++++ Records to use ++++

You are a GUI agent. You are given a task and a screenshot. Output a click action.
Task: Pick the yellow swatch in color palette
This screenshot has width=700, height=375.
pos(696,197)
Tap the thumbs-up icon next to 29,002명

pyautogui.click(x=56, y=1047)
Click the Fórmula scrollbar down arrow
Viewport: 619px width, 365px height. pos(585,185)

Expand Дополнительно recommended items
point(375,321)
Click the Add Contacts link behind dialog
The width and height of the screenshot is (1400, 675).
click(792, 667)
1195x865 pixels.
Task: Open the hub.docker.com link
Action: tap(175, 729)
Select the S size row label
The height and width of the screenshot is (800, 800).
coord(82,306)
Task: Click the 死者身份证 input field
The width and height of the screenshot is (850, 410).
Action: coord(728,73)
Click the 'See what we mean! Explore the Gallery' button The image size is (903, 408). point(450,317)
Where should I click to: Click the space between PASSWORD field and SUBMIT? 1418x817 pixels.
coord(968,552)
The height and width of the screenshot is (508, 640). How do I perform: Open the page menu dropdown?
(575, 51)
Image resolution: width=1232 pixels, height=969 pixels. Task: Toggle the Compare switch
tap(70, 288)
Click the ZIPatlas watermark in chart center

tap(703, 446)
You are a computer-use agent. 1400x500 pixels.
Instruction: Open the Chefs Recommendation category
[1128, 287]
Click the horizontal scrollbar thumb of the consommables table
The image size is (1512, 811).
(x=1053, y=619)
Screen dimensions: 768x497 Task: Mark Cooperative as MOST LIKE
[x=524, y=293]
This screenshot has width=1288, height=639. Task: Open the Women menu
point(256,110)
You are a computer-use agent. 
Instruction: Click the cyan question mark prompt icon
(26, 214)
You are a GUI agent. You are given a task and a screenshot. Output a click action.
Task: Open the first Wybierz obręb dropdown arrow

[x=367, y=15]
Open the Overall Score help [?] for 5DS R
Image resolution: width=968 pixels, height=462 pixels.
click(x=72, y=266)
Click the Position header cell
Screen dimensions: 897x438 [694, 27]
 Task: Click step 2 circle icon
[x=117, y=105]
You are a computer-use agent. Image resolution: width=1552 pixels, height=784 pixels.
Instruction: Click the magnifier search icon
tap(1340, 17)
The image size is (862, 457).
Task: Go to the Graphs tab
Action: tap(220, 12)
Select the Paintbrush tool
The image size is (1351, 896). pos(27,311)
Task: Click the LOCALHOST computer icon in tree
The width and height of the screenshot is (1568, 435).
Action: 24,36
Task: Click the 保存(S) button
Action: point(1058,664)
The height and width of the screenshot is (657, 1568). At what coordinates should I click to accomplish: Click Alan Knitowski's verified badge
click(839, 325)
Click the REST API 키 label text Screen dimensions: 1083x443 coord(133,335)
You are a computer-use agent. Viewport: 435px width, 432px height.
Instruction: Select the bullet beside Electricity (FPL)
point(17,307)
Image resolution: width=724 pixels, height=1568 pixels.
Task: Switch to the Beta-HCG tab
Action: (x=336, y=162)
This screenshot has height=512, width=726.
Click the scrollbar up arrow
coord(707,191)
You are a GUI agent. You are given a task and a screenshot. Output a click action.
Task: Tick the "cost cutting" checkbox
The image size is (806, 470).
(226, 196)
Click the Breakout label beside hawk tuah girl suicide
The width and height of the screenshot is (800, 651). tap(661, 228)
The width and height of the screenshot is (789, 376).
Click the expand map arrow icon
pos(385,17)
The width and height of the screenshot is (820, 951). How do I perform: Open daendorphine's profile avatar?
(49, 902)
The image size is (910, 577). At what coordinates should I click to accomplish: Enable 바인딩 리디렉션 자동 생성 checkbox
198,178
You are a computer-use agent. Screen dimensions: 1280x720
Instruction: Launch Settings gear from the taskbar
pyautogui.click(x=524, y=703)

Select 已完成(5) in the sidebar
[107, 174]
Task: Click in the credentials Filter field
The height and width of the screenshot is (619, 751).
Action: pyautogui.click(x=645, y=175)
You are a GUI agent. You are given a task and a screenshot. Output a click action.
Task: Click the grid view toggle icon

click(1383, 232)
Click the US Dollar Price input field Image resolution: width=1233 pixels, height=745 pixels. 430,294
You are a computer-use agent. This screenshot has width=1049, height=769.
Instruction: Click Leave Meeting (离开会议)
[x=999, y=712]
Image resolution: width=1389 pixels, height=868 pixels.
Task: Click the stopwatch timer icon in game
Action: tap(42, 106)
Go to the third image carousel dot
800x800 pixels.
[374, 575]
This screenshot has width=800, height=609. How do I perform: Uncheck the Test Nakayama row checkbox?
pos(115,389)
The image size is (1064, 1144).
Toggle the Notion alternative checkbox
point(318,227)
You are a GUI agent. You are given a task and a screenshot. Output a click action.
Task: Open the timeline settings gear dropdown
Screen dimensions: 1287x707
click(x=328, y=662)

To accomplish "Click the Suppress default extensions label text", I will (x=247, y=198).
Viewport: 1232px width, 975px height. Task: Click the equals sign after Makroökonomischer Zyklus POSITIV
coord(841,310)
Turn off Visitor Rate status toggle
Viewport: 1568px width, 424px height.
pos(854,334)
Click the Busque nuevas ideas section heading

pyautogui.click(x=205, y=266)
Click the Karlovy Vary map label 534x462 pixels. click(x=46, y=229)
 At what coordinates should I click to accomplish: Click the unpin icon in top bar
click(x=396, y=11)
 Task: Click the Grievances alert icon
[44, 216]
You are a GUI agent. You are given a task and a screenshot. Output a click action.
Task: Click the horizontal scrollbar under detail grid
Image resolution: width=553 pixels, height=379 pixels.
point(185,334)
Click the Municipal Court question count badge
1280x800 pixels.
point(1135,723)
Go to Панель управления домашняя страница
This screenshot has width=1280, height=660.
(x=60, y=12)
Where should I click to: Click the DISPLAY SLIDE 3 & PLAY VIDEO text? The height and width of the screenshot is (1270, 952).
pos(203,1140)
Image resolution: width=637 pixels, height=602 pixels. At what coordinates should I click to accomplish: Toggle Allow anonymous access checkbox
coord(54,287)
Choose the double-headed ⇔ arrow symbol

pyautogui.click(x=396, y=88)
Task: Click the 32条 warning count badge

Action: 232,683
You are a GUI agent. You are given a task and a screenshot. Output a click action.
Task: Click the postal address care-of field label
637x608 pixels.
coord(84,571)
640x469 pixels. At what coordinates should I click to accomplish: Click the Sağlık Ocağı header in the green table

++++

### Required action
What is needed is each line from the records with the word "input" in it.

### Result
Task: Click the 死者身份证 input field
Click the US Dollar Price input field Image resolution: width=1233 pixels, height=745 pixels. 430,294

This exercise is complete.